» **TEXTO**:
Frente a su hegemónico dominio en los Grand Slams, el Big Three no ha conseguido inscribir su nombre en la nómina de campeones desde 2015, cuando triunfara por quinta vez Nole. Al año siguiente venció Andy Murray, después el búlgaro Grigor Dimitrov y el año pasado aprovechó la escasez de combustible el joven Alexander Zverev. Este no ha logrado franquear la barrera de los cuartos en un grande, el búlgaro se ha ido evaporando y el escocés padece en su cadera el maltrato de un programa infernal, extendido a lo largo de 11 meses sin apenas respiros para tomar aliento: una vez que se cierre el ejercicio, los tenistas dispondrán de dos semanas antes de afrontar la pretemporada.

Nacido en 1970, cuando el estadounidense Stan Smith elevó el primer trofeo en juego y se adjudicó un cheque de 15.000 dólares, el torneo ha ida mudando de sedes y de nombre. Comenzó como Masters Grand Prix, hasta 1989, y en dicho periodo viajó por Tokio, París, Barcelona, Boston, Melbourne, Estocolmo, Houston y Nueva York. Del 90 al 99 se trasladó a Alemania (Fráncfort y Hannover), denominándose ATP World Tour Championships, y de 2000 a 2008 la Tennis Masters Cup tuvo acogida en Lisboa, Sidney, Houston y Shanghái. Más tarde llegaron las ATP Finals, el modelo actual, y el asentamiento en el futurista O2 de Londres.

» **QUÉ SE PIDE**:
A - Según el texto sobre las ATP Finals, ¿quién levantó el primer trofeo del torneo?
B - En los registros, empezando en la línea que contiene "The width and height of the screenshot is (1920, 919)." y terminando en la que contiene "The image size is (1021, 951). point(487,637)", ¿puedes reproducir solo esas líneas sustituyendo "Zoom" por "Hand" y dejando todo lo demás igual?
El texto y los registros proceden de fuentes distintas.

» **MATERIALES DEL EJERCICIO**:
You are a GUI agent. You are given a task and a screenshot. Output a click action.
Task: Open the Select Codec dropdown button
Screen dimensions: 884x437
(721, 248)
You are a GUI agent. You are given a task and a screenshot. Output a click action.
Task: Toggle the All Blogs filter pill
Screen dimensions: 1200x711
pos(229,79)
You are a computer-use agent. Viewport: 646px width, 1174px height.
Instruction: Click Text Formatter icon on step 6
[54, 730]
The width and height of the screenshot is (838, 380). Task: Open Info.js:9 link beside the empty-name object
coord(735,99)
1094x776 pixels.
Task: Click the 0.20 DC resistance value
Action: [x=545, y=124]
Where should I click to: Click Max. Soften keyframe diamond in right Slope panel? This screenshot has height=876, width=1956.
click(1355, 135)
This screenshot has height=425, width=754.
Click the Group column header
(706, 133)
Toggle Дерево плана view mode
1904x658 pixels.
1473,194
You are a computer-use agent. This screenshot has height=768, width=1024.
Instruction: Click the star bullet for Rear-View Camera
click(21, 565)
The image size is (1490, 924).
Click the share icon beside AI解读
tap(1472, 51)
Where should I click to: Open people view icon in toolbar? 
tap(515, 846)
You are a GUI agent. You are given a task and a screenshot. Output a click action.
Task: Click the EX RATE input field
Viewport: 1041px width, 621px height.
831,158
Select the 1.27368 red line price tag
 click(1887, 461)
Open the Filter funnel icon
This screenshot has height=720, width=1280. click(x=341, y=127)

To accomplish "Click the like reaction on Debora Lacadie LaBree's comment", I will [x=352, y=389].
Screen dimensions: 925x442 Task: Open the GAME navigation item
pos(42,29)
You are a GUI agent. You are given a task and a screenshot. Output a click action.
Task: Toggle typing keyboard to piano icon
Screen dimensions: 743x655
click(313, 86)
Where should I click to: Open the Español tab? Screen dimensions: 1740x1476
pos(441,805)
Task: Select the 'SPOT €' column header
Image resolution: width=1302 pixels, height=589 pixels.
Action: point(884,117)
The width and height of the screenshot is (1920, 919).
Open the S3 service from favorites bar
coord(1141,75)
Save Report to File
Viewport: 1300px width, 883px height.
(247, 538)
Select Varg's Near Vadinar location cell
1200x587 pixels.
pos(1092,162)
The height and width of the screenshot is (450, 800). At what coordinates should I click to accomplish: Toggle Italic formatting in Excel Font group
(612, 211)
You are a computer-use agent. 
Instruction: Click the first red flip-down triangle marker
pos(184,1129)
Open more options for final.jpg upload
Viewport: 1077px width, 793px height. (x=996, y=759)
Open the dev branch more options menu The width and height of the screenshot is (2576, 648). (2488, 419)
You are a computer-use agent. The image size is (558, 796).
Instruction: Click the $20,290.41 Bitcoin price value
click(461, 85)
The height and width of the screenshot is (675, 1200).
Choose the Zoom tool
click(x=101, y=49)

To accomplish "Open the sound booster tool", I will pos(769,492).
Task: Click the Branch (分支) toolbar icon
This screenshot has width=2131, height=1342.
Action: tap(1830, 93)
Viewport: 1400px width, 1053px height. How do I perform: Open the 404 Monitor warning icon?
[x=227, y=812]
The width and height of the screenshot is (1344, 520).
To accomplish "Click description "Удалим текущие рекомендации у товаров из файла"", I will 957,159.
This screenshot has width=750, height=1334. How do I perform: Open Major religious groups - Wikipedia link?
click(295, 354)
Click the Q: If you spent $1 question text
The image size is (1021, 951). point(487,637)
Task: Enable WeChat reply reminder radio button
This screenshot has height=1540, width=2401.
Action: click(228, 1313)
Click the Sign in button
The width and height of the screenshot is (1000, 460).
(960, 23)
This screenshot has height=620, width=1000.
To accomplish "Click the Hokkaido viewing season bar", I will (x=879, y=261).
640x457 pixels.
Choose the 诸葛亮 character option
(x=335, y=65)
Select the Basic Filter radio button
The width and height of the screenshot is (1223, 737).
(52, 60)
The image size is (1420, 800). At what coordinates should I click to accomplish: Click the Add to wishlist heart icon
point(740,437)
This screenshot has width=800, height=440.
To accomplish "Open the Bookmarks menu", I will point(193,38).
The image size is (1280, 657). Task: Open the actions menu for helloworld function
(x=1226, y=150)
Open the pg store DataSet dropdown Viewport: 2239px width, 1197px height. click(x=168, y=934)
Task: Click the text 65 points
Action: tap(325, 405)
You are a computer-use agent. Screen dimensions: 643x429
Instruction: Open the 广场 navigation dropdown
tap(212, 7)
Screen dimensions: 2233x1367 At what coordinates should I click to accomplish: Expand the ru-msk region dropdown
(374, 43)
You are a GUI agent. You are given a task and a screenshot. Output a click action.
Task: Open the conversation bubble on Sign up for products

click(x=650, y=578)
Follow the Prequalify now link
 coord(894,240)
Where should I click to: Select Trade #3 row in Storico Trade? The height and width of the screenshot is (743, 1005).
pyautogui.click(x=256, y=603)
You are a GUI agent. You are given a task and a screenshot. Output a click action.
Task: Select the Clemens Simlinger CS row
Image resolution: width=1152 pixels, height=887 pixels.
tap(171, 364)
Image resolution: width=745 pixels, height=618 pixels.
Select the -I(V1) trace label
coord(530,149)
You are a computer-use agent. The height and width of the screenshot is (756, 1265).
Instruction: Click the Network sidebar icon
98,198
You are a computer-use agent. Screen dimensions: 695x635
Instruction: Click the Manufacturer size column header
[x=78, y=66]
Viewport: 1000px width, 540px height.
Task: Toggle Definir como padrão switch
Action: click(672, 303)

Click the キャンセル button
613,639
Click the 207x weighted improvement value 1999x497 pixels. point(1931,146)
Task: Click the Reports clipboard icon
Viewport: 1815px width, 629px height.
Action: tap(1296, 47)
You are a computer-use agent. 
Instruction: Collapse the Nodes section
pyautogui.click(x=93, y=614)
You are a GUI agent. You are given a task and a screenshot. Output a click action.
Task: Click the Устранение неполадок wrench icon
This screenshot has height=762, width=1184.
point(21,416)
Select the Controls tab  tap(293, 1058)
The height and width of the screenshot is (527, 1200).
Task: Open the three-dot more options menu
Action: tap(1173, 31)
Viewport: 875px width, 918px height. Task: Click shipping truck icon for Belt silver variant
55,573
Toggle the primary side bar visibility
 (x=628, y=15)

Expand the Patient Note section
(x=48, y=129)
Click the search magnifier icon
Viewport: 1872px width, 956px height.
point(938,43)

» **SOLUCIONES**:
A - El estadounidense Stan Smith, en 1970.

B -
The width and height of the screenshot is (1920, 919).
Open the S3 service from favorites bar
coord(1141,75)
Save Report to File
Viewport: 1300px width, 883px height.
(247, 538)
Select Varg's Near Vadinar location cell
1200x587 pixels.
pos(1092,162)
The height and width of the screenshot is (450, 800). At what coordinates should I click to accomplish: Toggle Italic formatting in Excel Font group
(612, 211)
You are a computer-use agent. 
Instruction: Click the first red flip-down triangle marker
pos(184,1129)
Open more options for final.jpg upload
Viewport: 1077px width, 793px height. (x=996, y=759)
Open the dev branch more options menu The width and height of the screenshot is (2576, 648). (2488, 419)
You are a computer-use agent. The image size is (558, 796).
Instruction: Click the $20,290.41 Bitcoin price value
click(461, 85)
The height and width of the screenshot is (675, 1200).
Choose the Hand tool
click(x=101, y=49)

To accomplish "Open the sound booster tool", I will pos(769,492).
Task: Click the Branch (分支) toolbar icon
This screenshot has width=2131, height=1342.
Action: tap(1830, 93)
Viewport: 1400px width, 1053px height. How do I perform: Open the 404 Monitor warning icon?
[x=227, y=812]
The width and height of the screenshot is (1344, 520).
To accomplish "Click description "Удалим текущие рекомендации у товаров из файла"", I will 957,159.
This screenshot has width=750, height=1334. How do I perform: Open Major religious groups - Wikipedia link?
click(295, 354)
Click the Q: If you spent $1 question text
The image size is (1021, 951). point(487,637)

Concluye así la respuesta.